++++ ENTRIES SHOWN

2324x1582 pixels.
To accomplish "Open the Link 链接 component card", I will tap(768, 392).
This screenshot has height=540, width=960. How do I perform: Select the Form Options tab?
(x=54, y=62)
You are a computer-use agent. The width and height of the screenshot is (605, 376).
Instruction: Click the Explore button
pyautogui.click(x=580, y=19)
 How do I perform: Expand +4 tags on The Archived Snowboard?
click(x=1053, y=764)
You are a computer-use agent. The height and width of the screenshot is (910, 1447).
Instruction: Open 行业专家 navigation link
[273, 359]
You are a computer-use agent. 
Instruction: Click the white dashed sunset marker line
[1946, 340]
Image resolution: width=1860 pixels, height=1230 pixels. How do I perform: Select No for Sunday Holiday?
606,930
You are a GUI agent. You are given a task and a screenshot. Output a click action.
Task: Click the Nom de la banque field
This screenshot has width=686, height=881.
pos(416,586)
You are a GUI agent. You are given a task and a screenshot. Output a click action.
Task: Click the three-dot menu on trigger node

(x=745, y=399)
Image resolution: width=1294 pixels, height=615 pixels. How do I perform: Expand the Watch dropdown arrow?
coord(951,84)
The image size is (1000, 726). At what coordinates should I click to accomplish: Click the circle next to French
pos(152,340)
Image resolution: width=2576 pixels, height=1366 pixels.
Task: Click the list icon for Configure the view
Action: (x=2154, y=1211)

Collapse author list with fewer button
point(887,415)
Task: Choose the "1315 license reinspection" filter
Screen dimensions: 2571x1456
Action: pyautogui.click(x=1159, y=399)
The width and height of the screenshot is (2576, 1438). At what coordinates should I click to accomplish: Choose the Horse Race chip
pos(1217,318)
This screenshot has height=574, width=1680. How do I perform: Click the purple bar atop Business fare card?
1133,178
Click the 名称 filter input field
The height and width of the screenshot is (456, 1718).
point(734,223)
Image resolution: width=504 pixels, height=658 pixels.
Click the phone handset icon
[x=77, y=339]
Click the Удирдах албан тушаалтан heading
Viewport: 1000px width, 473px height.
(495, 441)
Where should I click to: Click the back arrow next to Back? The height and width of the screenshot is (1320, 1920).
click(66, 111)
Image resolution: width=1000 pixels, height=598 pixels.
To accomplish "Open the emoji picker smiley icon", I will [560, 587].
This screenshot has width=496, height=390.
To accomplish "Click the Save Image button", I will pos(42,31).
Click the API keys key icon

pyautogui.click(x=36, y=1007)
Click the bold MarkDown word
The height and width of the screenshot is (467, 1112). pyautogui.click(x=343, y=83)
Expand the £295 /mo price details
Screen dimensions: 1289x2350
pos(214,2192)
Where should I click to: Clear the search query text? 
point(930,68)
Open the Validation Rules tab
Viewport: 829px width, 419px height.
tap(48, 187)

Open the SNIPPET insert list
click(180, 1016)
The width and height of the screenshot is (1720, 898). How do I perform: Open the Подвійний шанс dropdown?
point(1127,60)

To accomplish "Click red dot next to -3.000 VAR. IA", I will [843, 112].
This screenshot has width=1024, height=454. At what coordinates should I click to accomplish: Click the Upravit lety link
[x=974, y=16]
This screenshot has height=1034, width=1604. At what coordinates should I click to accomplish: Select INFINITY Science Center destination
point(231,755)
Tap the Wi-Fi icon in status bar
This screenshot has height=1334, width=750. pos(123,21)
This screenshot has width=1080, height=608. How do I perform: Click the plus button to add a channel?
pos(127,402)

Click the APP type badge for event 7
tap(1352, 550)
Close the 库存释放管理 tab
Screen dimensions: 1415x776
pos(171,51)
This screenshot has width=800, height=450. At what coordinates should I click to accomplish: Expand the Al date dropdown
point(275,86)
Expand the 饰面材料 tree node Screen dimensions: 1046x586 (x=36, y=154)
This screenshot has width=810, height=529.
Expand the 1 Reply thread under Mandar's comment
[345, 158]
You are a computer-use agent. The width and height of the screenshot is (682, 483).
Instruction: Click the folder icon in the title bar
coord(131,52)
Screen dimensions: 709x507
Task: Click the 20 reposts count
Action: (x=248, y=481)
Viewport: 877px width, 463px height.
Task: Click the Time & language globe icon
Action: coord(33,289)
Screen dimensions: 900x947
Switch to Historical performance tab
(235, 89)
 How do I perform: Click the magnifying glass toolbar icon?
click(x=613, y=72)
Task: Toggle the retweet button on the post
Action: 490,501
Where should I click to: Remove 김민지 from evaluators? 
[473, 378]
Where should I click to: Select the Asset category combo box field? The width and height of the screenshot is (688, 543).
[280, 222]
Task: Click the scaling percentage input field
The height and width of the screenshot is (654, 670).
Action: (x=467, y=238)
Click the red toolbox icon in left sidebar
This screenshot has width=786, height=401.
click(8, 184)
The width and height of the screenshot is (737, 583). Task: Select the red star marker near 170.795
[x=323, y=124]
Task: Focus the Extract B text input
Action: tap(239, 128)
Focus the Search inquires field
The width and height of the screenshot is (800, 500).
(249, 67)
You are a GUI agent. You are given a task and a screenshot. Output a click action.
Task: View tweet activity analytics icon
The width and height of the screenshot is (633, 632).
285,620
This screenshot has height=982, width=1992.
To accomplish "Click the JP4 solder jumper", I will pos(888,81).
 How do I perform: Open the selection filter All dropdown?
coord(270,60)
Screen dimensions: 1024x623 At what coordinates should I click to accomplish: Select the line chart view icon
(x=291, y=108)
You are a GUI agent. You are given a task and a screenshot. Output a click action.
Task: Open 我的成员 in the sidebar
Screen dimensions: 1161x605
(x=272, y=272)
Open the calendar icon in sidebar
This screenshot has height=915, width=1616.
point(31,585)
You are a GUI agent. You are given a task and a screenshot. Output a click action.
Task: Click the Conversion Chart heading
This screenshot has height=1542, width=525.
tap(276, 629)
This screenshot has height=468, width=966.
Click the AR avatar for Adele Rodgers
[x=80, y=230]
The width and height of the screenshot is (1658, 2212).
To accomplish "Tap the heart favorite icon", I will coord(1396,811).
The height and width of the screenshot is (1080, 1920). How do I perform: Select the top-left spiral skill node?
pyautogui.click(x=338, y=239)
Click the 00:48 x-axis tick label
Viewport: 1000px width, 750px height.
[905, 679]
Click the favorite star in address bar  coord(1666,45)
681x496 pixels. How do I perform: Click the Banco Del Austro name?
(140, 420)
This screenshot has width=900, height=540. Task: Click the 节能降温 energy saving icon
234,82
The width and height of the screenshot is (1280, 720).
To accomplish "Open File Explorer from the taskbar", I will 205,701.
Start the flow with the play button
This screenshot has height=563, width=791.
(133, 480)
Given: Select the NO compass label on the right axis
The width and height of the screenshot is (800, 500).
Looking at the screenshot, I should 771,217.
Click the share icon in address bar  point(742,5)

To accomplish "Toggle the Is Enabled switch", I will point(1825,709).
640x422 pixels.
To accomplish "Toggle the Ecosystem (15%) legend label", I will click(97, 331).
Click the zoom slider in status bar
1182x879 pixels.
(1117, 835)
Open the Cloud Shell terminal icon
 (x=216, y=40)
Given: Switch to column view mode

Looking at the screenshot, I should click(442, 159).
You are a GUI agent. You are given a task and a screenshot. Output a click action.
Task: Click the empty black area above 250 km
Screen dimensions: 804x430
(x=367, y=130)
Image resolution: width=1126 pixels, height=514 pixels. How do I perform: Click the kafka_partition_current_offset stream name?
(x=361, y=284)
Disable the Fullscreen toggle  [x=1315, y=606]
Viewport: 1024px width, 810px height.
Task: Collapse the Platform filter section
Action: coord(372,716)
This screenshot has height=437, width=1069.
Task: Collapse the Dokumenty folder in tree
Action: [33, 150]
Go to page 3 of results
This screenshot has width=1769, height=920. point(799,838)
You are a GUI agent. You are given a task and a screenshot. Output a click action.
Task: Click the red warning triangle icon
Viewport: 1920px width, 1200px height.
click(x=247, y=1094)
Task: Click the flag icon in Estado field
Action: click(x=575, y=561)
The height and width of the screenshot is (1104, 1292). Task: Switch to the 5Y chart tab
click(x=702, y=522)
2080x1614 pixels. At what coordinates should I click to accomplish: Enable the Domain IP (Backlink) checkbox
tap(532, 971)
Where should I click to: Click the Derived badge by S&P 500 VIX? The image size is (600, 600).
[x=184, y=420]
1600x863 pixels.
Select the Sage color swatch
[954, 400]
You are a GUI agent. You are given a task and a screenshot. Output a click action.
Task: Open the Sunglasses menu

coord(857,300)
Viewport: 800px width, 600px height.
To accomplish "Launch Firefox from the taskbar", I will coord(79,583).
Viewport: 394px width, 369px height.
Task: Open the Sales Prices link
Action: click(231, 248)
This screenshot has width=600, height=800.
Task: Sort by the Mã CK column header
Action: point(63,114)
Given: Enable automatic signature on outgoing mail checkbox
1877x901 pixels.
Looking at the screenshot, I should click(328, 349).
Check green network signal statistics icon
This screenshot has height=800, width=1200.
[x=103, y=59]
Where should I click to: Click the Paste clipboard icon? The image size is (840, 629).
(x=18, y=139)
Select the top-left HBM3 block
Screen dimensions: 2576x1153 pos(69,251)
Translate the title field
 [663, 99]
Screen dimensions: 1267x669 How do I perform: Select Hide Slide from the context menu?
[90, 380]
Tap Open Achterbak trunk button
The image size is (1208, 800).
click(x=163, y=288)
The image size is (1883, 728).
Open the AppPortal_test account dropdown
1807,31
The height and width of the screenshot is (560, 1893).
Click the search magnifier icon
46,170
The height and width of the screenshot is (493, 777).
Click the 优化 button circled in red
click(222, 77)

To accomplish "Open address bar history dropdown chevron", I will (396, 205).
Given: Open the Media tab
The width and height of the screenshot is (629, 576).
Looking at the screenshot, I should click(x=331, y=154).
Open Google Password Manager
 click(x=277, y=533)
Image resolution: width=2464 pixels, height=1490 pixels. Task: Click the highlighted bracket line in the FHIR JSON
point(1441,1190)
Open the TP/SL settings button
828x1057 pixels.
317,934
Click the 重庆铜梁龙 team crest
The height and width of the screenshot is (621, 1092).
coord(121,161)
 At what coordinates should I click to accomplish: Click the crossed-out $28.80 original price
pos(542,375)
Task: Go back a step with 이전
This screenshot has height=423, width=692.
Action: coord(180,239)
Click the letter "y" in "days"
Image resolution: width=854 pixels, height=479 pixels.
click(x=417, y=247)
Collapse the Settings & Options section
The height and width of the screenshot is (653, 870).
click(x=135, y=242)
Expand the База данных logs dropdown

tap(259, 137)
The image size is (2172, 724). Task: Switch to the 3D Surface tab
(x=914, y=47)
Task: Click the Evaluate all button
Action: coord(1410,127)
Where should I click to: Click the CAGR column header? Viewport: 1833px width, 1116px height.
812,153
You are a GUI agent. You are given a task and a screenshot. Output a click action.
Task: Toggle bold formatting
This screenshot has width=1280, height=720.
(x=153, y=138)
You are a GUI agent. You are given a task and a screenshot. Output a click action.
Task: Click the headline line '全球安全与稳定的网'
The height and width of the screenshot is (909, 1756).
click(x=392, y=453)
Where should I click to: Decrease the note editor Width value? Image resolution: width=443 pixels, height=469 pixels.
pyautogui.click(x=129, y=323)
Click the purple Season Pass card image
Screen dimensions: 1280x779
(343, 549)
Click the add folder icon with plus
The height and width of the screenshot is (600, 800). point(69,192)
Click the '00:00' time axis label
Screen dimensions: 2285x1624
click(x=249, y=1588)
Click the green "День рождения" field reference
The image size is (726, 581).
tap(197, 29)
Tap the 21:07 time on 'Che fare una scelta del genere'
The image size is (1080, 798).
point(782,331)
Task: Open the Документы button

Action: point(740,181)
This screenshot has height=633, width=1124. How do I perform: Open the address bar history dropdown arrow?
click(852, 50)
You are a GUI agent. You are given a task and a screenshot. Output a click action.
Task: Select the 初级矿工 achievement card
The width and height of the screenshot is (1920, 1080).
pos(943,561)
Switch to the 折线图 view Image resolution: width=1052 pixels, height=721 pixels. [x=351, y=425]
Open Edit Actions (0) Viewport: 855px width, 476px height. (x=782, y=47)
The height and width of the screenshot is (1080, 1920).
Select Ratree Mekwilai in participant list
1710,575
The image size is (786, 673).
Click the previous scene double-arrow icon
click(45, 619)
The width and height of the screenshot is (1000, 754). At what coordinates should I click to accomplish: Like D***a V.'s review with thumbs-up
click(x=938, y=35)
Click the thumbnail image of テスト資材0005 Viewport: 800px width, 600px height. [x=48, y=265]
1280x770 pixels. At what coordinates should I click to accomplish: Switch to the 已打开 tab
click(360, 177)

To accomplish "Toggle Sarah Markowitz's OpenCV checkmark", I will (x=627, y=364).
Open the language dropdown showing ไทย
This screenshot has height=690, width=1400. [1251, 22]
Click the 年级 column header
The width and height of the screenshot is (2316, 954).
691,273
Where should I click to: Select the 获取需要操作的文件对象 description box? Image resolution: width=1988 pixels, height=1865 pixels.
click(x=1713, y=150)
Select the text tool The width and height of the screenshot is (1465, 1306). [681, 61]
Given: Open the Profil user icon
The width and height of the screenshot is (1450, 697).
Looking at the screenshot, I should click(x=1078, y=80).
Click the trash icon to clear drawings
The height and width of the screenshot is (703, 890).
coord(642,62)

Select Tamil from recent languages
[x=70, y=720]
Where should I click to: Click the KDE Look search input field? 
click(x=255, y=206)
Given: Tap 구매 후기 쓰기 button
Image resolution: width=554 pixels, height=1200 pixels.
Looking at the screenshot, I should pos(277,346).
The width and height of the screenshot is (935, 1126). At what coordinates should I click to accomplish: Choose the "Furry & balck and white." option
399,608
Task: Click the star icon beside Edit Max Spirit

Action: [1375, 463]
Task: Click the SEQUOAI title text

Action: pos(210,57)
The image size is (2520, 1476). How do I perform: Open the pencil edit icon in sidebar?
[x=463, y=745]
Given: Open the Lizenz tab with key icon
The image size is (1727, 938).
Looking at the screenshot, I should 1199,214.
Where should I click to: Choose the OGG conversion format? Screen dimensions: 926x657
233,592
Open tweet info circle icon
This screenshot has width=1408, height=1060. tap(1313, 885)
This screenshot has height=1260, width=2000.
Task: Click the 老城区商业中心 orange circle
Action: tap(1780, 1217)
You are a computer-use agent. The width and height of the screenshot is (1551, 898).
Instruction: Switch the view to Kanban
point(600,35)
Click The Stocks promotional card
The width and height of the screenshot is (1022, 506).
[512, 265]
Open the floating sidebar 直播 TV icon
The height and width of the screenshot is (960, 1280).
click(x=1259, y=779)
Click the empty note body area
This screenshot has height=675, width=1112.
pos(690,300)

++++++++

--- WRITTEN TASK ---
Format everything from the line containing "Screen dimensions: 900x947" down to the line containing "point(31,585)" in the records above as a JSON list of strings, one string per line, omitting blank lines.

--- EXPECTED OUTPUT ---
[
  "Screen dimensions: 900x947",
  "Switch to Historical performance tab",
  "(235, 89)",
  " How do I perform: Click the magnifying glass toolbar icon?",
  "click(x=613, y=72)",
  "Task: Toggle the retweet button on the post",
  "Action: 490,501",
  "Where should I click to: Remove 김민지 from evaluators? ",
  "[473, 378]",
  "Where should I click to: Select the Asset category combo box field? The width and height of the screenshot is (688, 543).",
  "[280, 222]",
  "Task: Click the scaling percentage input field",
  "The height and width of the screenshot is (654, 670).",
  "Action: (x=467, y=238)",
  "Click the red toolbox icon in left sidebar",
  "This screenshot has width=786, height=401.",
  "click(8, 184)",
  "The width and height of the screenshot is (737, 583). Task: Select the red star marker near 170.795",
  "[x=323, y=124]",
  "Task: Focus the Extract B text input",
  "Action: tap(239, 128)",
  "Focus the Search inquires field",
  "The width and height of the screenshot is (800, 500).",
  "(249, 67)",
  "You are a GUI agent. You are given a task and a screenshot. Output a click action.",
  "Task: View tweet activity analytics icon",
  "The width and height of the screenshot is (633, 632).",
  "285,620",
  "This screenshot has height=982, width=1992.",
  "To accomplish \"Click the JP4 solder jumper\", I will pos(888,81).",
  " How do I perform: Open the selection filter All dropdown?",
  "coord(270,60)",
  "Screen dimensions: 1024x623 At what coordinates should I click to accomplish: Select the line chart view icon",
  "(x=291, y=108)",
  "You are a GUI agent. You are given a task and a screenshot. Output a click action.",
  "Task: Open 我的成员 in the sidebar",
  "Screen dimensions: 1161x605",
  "(x=272, y=272)",
  "Open the calendar icon in sidebar",
  "This screenshot has height=915, width=1616.",
  "point(31,585)"
]